City Hall Seeks to Encourage Mid-Range Hotels

City Hall Seeks to Encourage Mid-Range Hotels

Published: October 31, 2012 (Issue # 1733)


Mid-range hotels like the Rachmaninov (above) are in short supply in the city, which is dominated by 4- and 5-star lodgings.

As City Hall focuses its efforts on bringing inexpensive hotels to the city, developers say that in order to attract investors, some kind of financial incentive is necessary.

A new framework for developing hotel infrastructure in the city from 2013 through 2018 has been devised. The plan has been drafted to focus the efforts of developers toward the sector of affordable hotels.

Around St. Isaac’s Square alone, there are about 10 four- and five-star hotels, while the development of two- and three-star hotels in St. Petersburg is an objective necessity, said Nikolai Nagach, the general director of the three-star Baltiya hotel.

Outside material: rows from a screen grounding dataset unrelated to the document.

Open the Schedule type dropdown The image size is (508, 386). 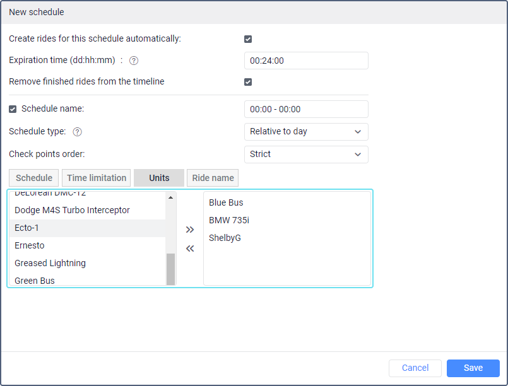(x=306, y=132)
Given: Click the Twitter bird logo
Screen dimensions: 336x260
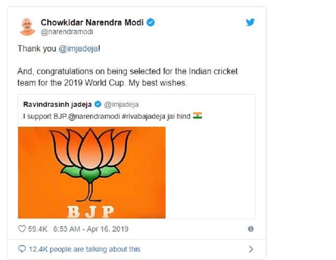Looking at the screenshot, I should 250,22.
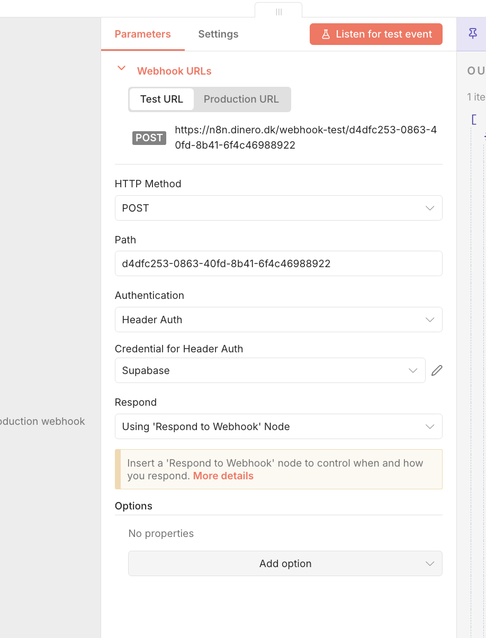Open the Supabase credential dropdown

coord(269,370)

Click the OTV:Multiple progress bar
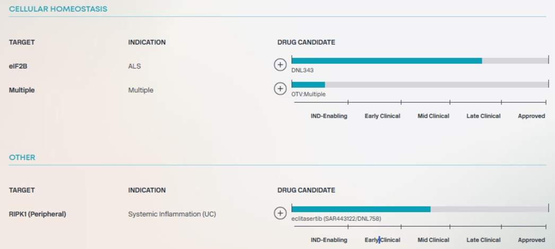308,85
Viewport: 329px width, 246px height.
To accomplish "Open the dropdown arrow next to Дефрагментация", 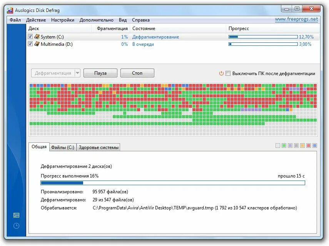I will [77, 73].
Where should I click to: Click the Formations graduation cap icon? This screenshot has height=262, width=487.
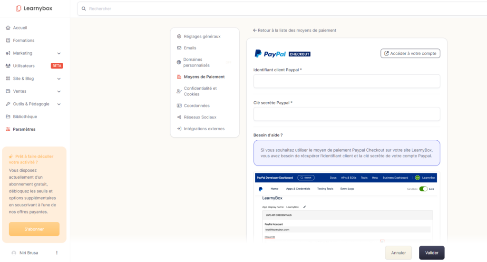tap(8, 40)
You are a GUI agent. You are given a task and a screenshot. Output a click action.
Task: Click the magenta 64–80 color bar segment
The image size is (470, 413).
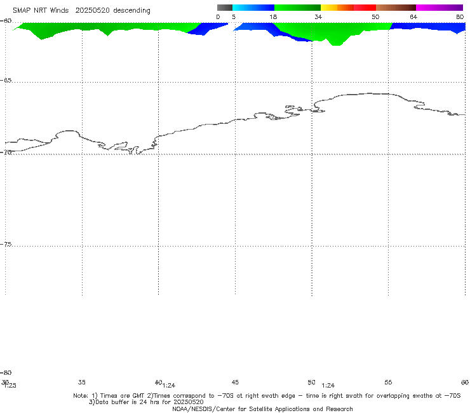[x=439, y=7]
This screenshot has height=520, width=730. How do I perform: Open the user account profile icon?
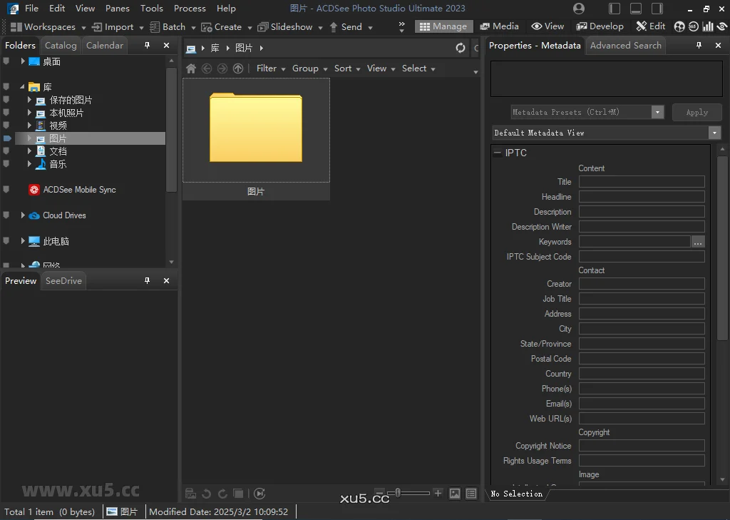click(579, 9)
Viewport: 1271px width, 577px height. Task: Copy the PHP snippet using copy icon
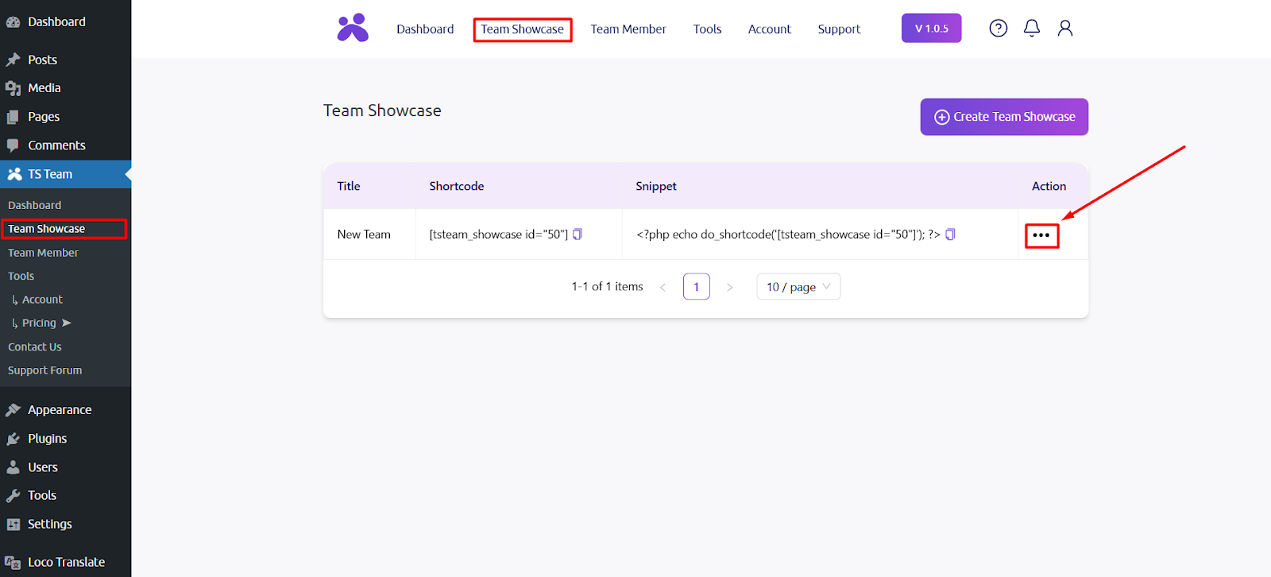pyautogui.click(x=950, y=234)
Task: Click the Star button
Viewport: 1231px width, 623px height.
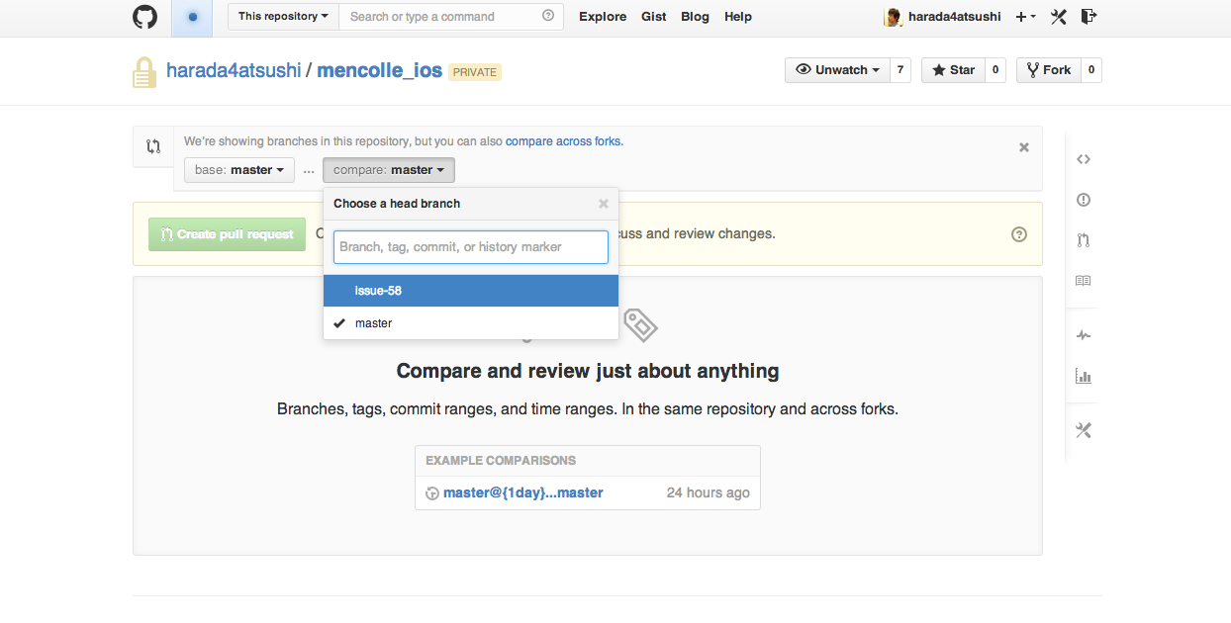Action: pyautogui.click(x=952, y=69)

“Expensive hotels mainly host elderly foreigners and business travelers, but the volume of these categories of traveler stopped growing long ago,” he said.

According to data from Jones Lang LaSalle Hotels (JLL Hotels), the average price for a room in a luxury hotel in the city is 11,850 rubles ($378).

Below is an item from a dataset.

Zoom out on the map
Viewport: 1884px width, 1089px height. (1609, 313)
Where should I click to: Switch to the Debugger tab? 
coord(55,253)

The number of hotel guests in the city is increasing thanks to Chinese visitors, young people and business travellers from the Russian regions, for whom price is important, said Nagach.

“Steep prices for rooms do not allow us to increase the volume of tourists at the expense of people with average incomes; the demand for economy-class hotels and hostels is not being met,” said Yevgeniya Tuchkova of Colliers International St. Petersburg.

According to information from Alexei Musakin, director of Cronwell Management, the cheapest hotels (two-star) currently offer rooms from 2,500 rubles ($80) per night. However, the rates for three- and four-star hotels have dropped compared to 2011 from 6,850 rubles ($218) to 6,300 rubles ($200) and from 3,150 rubles to 3,100 rubles, respectively, according to data from JLL Hotels.

Oleg Lyskov, acting chairman of the city’s Committee for Investments and Strategic Projects (KISP), said that up until now the municipal government has supported the development of this industry as a whole, but the market itself has been identifying which trends attract investment. Developers’ interests have shifted in favor of high-end hotels, but the lower-priced sector, a lack of which exists in St. Petersburg, “remains untapped,” the official stated.

The new framework is currently being approved by the municipal government. It proposes designating buildings hotel status, and extending project deadlines from 3.5 to five years if the property is purchased at a city auction, said Lyskov. The authorities will not be creating a property directory of those buildings earmarked for hotels. Investors will be able to propose specific properties and will be given a chance to acquire them from the city with permission to turn them into hotels, said Lyskov. However, it will be specified in the investment contract that for the duration of 15 years the building must be used as a hotel, Lyskov clarified. This is a reasonable time period; most hotels are built to operate as such for longer, said Nagach.

However, having granted the premises without a formal tender, the authorities will find it hard to control what happens next: The developer could build, for example, a complex of guest apartments and sell them off to various proprietors, said Musakin. Stimulating the sector of low-cost hotels makes financial sense, for example, by providing government safeguards on loans, he added. According to Musakin, it is worth adopting the European practice in which developers building a three-star hotel using loans obtained with government support sign a contract with the town council on pricing; in the event that the contract is broken, the interest on the loans is recalculated at market rates.

A hotel’s profitability consists not only of the revenue earned from hotel guests, but also from restaurants, business and fitness centers and other hotel facilities. Among three-star hotels, the proportion of profit from other facilities is less than among five-star hotels, but their operating expenses are lower, said Tuchkova. As a result, three-star hotels provide the investor with an 18-20-percent annual return, which for five-star hotels is an almost impossible rate.

If we measure profitability not by percentages but by money, then thanks to more expensive rooms, 5-10-percent occupancy at five-star hotels is equal to 20-percent occupancy at three-star hotels, said Nagach. The period of recoupment for three- and four-star hotels is approximately eight to 12 years, with the fastest return being on hostels at five to seven years.